### Task prompt
Below are records; work out how many of their lines contain "will" and give only that number.

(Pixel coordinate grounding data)
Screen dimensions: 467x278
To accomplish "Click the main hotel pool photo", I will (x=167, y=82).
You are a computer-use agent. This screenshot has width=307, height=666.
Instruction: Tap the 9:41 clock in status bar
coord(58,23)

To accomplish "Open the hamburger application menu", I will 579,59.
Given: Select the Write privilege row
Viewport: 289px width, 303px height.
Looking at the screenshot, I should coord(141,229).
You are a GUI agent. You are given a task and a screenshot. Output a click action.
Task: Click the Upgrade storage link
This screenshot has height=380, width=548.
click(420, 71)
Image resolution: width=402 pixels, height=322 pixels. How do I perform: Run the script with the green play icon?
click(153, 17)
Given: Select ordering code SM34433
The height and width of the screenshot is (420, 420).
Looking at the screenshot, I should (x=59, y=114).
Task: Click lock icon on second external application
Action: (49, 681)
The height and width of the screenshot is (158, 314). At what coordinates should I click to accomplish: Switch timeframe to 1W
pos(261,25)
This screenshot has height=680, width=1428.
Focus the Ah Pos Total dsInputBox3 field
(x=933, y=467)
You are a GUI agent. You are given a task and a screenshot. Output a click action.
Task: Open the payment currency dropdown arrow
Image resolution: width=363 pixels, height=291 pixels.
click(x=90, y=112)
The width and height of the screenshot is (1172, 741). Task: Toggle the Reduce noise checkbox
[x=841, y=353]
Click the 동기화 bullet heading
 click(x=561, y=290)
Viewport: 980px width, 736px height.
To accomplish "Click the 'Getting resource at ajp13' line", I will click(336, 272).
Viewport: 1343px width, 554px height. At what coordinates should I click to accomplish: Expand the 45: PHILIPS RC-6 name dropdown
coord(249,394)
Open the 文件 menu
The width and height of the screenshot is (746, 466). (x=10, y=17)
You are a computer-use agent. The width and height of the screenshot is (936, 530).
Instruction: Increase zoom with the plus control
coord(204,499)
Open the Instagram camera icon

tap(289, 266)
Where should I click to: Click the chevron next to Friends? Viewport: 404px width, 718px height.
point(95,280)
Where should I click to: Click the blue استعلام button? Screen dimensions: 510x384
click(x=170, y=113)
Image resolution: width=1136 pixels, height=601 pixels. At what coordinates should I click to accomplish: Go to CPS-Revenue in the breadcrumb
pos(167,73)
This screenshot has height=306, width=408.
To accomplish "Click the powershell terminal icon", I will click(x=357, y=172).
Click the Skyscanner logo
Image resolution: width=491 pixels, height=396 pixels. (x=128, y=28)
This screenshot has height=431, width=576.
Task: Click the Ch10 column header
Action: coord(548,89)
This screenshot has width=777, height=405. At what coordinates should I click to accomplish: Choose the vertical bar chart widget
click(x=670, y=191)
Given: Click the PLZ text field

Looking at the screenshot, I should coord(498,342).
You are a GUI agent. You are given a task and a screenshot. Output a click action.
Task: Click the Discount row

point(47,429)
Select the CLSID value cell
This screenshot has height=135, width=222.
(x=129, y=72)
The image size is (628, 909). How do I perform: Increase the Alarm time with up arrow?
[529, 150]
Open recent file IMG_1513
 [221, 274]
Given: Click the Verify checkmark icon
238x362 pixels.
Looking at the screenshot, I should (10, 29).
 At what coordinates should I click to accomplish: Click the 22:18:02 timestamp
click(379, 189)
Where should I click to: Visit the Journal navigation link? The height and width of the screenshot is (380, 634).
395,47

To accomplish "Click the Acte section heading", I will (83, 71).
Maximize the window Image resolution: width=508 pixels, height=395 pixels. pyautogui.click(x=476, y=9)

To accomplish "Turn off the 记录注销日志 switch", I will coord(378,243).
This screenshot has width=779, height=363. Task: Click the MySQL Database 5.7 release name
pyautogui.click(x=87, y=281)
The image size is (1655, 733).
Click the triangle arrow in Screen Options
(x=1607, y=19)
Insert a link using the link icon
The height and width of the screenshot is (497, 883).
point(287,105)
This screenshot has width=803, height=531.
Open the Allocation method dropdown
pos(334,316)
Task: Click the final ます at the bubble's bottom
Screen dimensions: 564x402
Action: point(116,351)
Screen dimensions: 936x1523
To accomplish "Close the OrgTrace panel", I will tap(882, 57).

### Exercise response
7